NCT number NCT00495768
Other study ID # 034-0013-391
Secondary ID
Status Active, not recruiting
Phase N/A
First received July 2, 2007
Last updated December 13, 2007
Start date July 2004
Est. completion date December 2007

Study information

Verified date December 2007
Source South Texas Veterans Health Care System
Contact n/a
Is FDA regulated No
Health authority United States: Federal Government
Study type Interventional

Clinical Trial Summary

The purpose of this study is to conduct a randomized controlled trial of an 8-visit non-pharmacologic group intervention in reducing the severity of depressive symptoms in veterans who receive IFN and ribavirin for the treatment of Hepatitis C. We hypothesize that over the first 6 months of treatment with IFN and ribavirin for the 45 patients who receive the 8-visit intervention early in the course of treatment in addition to usual care (experimental group) will have lower scores on the CES-D, a standard depression rating scale, than the 45 patients who receive only usual care (control group).


Description:

In this study, subjects will be randomly assigned (by chance, like the flipping of a coin) to one of two study groups. Half the subjects will be assigned to a training program, which will consist of 8 sessions over a period of 8 weeks in which they will be instructed in cognitive therapy ( a method of identifying and "talk back" to one's negative thoughts) and a variety of other stress-reducing techniques. The other half will be assigned to a control groups, which will no receive instruction in cognitive therapy or the other stress-reducing techniques. All subjects, both those in the training program and in the control group, will receive the usual care for hepatitis C that all patients in the Hepatology Clinic receive. All subjects will also be asked to participate in 6 testing visits over the course of the study. The first testing visit will last about 3 hours, which the others will last between 1 1/2 and 2 hours. Subjects will alo be interviewed by telephone about their personal and family medical and psychiatric history. This will take about an hour.

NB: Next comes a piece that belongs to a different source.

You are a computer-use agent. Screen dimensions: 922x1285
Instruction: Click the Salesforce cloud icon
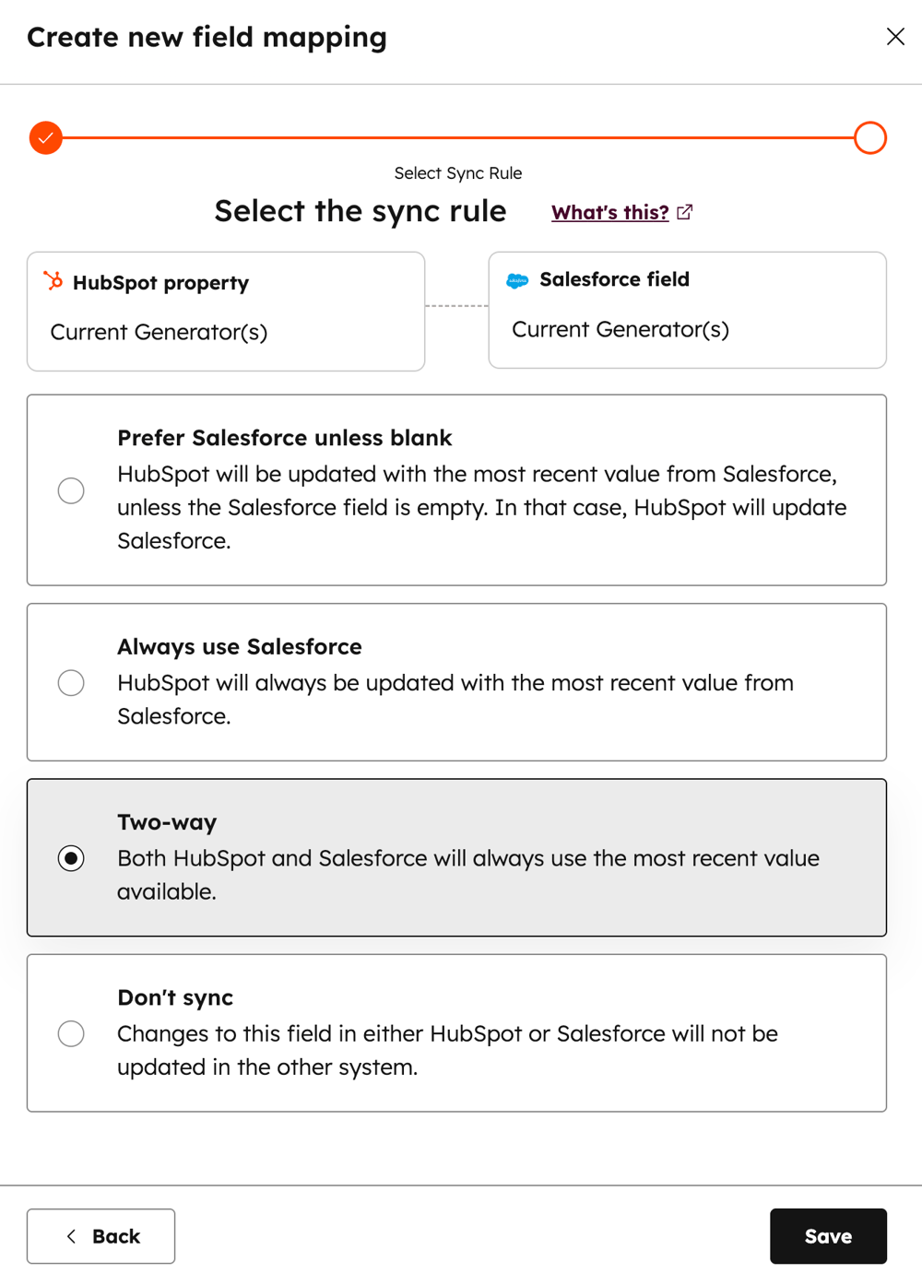pyautogui.click(x=517, y=279)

Recruitment information / eligibility

Status Active, not recruiting
Enrollment 90
Est. completion date December 2007
Est. primary completion date
Accepts healthy volunteers Accepts Healthy Volunteers
Gender Both
Age group 25 Years to 68 Years
Eligibility Inclusion Criteria:

- Eligibility and interest in treatment for chronic HCV (Hepatitis C).

- Absence of co-infection of HIV or Hepatitis B.

- Age 25-68 years old.

- No treatment with IFN (interferon-alpha) in the past 6 months.

- Residence within a 3-hour drive of the clinic.

Exclusion Criteria:

- Patients must be willing to undergo treatment with PEG-interferon and ribavirin. They must be aware of the side effects of treatment and be motivated to self-administer the medications and come to regularly scheduled appointments.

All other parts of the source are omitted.